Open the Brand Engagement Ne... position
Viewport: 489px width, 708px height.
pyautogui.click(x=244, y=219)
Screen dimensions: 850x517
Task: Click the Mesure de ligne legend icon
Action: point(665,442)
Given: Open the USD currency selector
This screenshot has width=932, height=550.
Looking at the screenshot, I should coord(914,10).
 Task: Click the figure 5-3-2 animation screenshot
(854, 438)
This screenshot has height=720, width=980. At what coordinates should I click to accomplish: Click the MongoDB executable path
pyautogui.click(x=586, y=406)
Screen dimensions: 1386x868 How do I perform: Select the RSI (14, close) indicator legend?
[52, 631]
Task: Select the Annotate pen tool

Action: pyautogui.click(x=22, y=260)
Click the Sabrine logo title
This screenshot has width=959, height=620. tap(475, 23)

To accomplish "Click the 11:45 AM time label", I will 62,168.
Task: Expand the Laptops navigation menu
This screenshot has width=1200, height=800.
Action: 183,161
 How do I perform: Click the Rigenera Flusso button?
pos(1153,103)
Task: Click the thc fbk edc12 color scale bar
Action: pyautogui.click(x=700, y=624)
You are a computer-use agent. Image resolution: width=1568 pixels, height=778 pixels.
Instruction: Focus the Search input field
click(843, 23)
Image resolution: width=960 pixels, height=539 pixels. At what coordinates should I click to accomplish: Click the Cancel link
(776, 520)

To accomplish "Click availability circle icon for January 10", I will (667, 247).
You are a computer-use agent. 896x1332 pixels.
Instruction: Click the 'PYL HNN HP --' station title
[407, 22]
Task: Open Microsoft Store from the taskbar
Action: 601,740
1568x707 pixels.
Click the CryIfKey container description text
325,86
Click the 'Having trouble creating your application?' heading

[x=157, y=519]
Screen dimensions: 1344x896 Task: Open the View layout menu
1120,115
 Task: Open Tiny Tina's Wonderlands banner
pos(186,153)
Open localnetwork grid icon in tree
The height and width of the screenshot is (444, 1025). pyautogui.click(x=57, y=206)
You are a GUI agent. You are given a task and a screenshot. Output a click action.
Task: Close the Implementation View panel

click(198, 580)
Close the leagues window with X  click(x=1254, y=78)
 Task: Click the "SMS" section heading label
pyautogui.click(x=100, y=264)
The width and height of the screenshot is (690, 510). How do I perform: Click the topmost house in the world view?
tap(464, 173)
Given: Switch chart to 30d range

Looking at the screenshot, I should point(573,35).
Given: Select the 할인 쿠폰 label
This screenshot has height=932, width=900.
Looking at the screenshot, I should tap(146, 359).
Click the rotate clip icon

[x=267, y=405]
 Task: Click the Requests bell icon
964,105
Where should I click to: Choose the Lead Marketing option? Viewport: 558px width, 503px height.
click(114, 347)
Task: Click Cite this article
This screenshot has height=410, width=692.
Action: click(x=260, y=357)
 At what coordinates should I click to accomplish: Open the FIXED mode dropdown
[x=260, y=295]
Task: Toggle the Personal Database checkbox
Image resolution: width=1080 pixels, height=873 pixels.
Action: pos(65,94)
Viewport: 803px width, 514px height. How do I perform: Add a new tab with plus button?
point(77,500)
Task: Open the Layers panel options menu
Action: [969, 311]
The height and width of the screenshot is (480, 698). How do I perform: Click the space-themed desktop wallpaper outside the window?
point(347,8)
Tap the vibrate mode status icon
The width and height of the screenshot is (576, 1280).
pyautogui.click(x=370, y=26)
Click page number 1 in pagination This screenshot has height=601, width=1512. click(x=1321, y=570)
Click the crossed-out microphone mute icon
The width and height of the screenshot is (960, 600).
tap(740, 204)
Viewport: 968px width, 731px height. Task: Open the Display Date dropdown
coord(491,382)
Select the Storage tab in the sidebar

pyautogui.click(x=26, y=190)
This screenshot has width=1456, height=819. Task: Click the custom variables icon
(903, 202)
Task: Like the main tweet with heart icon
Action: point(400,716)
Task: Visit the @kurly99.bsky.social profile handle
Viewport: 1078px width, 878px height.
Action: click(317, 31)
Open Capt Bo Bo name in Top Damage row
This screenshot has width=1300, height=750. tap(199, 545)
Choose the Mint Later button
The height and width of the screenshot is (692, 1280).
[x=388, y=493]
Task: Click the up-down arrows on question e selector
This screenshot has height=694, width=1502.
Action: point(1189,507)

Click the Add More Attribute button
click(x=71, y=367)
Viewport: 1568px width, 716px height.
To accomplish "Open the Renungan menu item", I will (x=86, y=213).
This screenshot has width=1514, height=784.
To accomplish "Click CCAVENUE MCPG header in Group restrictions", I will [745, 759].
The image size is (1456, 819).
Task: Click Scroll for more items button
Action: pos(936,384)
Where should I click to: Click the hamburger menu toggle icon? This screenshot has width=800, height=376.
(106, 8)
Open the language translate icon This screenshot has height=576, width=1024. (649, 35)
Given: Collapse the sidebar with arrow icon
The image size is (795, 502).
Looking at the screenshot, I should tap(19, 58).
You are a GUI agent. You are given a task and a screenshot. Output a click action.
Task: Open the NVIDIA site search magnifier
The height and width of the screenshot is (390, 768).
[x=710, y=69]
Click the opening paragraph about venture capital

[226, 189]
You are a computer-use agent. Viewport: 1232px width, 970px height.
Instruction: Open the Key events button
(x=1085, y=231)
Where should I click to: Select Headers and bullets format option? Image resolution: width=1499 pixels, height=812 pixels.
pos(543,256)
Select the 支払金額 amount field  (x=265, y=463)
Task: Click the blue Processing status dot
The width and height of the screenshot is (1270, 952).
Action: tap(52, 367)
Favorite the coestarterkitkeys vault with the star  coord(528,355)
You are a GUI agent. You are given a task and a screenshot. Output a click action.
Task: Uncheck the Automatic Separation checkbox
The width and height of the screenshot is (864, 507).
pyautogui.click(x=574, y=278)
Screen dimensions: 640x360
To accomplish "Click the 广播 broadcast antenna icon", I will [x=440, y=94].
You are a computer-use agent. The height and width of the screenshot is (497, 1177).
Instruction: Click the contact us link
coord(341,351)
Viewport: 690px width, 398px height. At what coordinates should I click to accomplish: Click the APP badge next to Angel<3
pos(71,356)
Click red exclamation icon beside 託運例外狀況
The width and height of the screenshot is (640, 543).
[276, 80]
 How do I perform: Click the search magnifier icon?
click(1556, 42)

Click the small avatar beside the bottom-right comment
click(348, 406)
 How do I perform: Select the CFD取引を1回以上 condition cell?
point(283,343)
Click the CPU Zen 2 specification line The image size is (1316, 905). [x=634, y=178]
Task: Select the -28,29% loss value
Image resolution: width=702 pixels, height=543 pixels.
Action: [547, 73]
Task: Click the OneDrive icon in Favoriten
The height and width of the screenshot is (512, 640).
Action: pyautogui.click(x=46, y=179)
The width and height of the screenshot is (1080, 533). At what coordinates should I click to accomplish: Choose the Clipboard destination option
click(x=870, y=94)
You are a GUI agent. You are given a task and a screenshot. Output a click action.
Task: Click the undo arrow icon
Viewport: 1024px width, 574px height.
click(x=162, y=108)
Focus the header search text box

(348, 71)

════════

What you need to do -
Print exactly the lines of the listing above starting at the line containing "Viewport: 968px width, 731px" and ending at the line containing "This screenshot has width=1514, height=784.", both included.

Response to the exercise -
Viewport: 968px width, 731px height. Task: Open the Display Date dropdown
coord(491,382)
Select the Storage tab in the sidebar

pyautogui.click(x=26, y=190)
This screenshot has width=1456, height=819. Task: Click the custom variables icon
(903, 202)
Task: Like the main tweet with heart icon
Action: point(400,716)
Task: Visit the @kurly99.bsky.social profile handle
Viewport: 1078px width, 878px height.
Action: click(317, 31)
Open Capt Bo Bo name in Top Damage row
This screenshot has width=1300, height=750. tap(199, 545)
Choose the Mint Later button
The height and width of the screenshot is (692, 1280).
[x=388, y=493]
Task: Click the up-down arrows on question e selector
This screenshot has height=694, width=1502.
Action: point(1189,507)

Click the Add More Attribute button
click(x=71, y=367)
Viewport: 1568px width, 716px height.
To accomplish "Open the Renungan menu item", I will (x=86, y=213).
This screenshot has width=1514, height=784.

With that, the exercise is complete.